- _INSTRUCTIONS FOR THE TASK_: Among the entries below, which lines include the string "computer"? Show each one.

** DATASET EXCERPTS follows **

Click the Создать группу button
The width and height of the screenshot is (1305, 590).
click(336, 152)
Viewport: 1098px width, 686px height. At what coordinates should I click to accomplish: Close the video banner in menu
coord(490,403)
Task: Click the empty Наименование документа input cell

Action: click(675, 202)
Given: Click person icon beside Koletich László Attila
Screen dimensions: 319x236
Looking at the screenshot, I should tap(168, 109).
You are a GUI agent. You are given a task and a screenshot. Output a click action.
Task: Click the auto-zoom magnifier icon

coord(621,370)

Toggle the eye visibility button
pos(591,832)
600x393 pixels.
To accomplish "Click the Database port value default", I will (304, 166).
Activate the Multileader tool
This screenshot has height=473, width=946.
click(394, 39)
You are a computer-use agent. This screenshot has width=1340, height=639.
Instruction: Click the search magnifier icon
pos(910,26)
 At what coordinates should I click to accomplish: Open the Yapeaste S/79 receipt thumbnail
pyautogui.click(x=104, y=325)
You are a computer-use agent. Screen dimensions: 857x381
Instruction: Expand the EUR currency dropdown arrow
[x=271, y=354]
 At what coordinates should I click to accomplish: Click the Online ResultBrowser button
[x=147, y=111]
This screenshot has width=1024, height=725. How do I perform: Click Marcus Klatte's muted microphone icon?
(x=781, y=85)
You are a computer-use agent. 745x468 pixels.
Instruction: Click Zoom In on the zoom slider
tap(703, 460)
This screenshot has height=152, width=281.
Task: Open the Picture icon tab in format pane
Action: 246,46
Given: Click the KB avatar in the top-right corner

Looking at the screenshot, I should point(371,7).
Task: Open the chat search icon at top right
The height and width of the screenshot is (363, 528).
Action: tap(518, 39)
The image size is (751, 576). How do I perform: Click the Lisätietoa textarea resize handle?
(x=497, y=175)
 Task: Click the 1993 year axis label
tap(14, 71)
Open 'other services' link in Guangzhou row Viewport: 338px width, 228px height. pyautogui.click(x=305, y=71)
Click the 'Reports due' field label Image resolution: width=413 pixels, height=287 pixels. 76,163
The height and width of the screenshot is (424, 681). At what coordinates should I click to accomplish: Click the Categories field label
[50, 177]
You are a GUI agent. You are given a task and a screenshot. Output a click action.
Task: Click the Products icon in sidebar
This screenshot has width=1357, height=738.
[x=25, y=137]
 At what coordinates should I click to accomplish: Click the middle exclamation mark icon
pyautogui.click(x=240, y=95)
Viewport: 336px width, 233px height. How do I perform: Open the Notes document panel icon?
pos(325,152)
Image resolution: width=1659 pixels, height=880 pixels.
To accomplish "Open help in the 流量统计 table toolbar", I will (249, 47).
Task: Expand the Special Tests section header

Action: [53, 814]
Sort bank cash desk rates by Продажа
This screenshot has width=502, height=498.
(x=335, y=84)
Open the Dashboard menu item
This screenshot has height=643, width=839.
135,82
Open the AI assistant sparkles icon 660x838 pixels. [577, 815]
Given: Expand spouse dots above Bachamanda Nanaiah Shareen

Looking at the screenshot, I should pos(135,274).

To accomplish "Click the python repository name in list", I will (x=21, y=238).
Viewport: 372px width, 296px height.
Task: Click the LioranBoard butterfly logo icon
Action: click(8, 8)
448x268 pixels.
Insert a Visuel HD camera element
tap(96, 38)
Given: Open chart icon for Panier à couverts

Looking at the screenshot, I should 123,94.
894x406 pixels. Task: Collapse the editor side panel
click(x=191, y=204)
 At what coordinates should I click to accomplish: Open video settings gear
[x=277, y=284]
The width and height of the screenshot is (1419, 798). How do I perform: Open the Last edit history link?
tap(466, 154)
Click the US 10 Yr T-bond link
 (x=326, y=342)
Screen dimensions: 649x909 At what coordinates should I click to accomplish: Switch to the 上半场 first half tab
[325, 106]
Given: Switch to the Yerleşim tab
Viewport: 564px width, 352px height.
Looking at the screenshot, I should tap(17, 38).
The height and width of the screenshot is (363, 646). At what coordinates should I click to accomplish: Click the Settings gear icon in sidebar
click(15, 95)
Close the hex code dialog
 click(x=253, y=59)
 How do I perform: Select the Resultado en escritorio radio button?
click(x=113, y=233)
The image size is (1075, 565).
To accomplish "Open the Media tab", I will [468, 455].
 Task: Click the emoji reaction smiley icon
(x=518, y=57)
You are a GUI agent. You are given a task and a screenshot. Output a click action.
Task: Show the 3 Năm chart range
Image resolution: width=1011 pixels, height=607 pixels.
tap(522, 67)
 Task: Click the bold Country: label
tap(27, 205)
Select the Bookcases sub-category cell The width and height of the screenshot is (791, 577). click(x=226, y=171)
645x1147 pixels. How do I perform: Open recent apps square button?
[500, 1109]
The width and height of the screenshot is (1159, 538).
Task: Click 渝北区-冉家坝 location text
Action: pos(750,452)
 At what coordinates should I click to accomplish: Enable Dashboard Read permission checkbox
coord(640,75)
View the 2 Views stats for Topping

** End of DATASET EXCERPTS **

- _WORKED SOLUTION_:
You are a computer-use agent. This screenshot has width=1340, height=639.
You are a computer-use agent. Screen dimensions: 857x381
You are a computer-use agent. 745x468 pixels.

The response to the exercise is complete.